Given task » Reproduce the items between the line containing "You are a computer-use" and the line containing "[x=156, y=53]", inclusive, leaving out the pictures.

A run of records »
▬▬▬

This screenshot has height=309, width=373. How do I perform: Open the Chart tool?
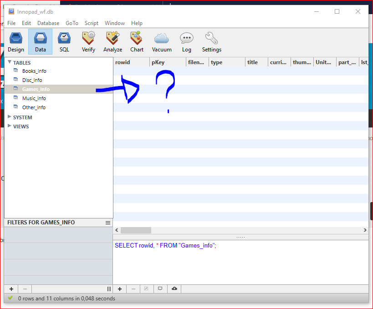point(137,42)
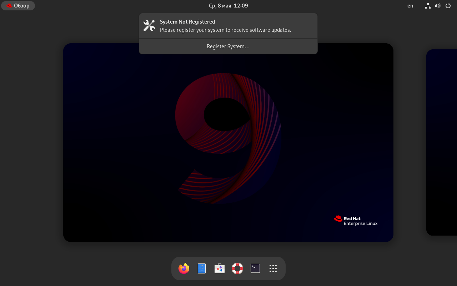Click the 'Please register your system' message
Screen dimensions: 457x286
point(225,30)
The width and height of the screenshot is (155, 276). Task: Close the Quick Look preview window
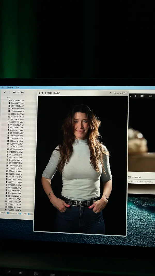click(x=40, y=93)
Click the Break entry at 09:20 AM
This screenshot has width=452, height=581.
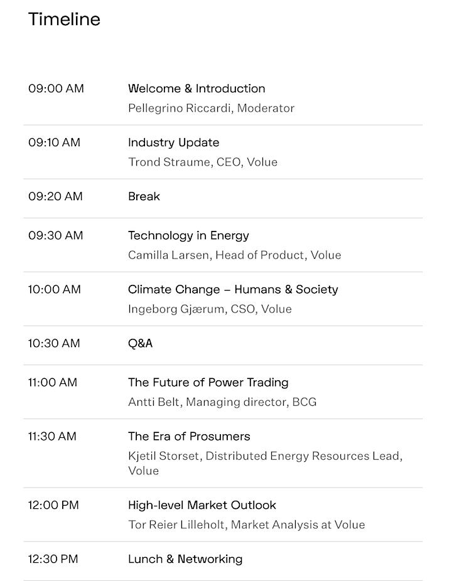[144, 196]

▬▬▬

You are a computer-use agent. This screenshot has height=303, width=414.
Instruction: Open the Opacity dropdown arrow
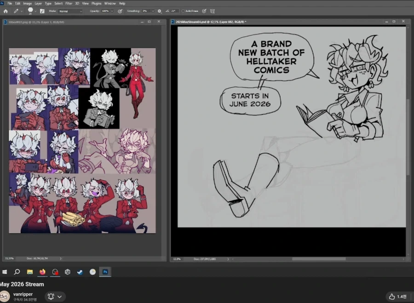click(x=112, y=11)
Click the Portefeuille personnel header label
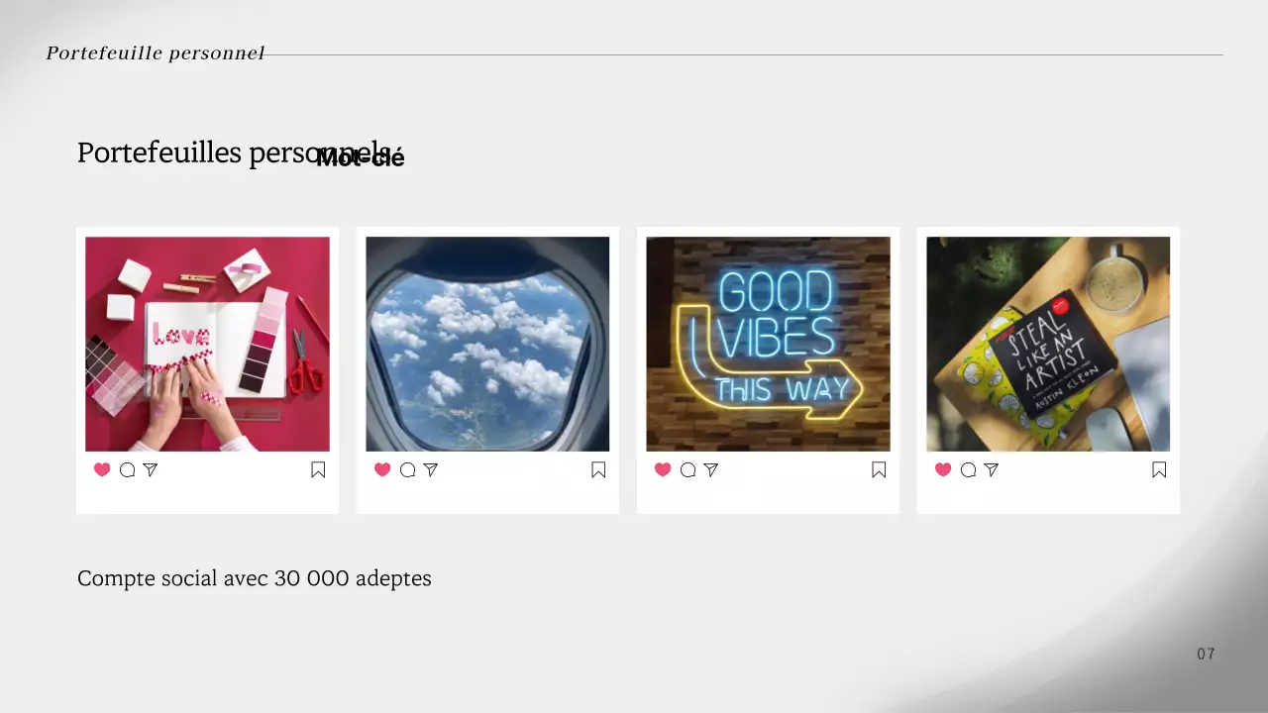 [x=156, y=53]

▬▬▬

Worked answer »
You are a computer-use agent. This screenshot has height=303, width=414.
Instruction: Open the Opacity dropdown arrow
click(x=112, y=11)
Click the Portefeuille personnel header label
 [x=156, y=53]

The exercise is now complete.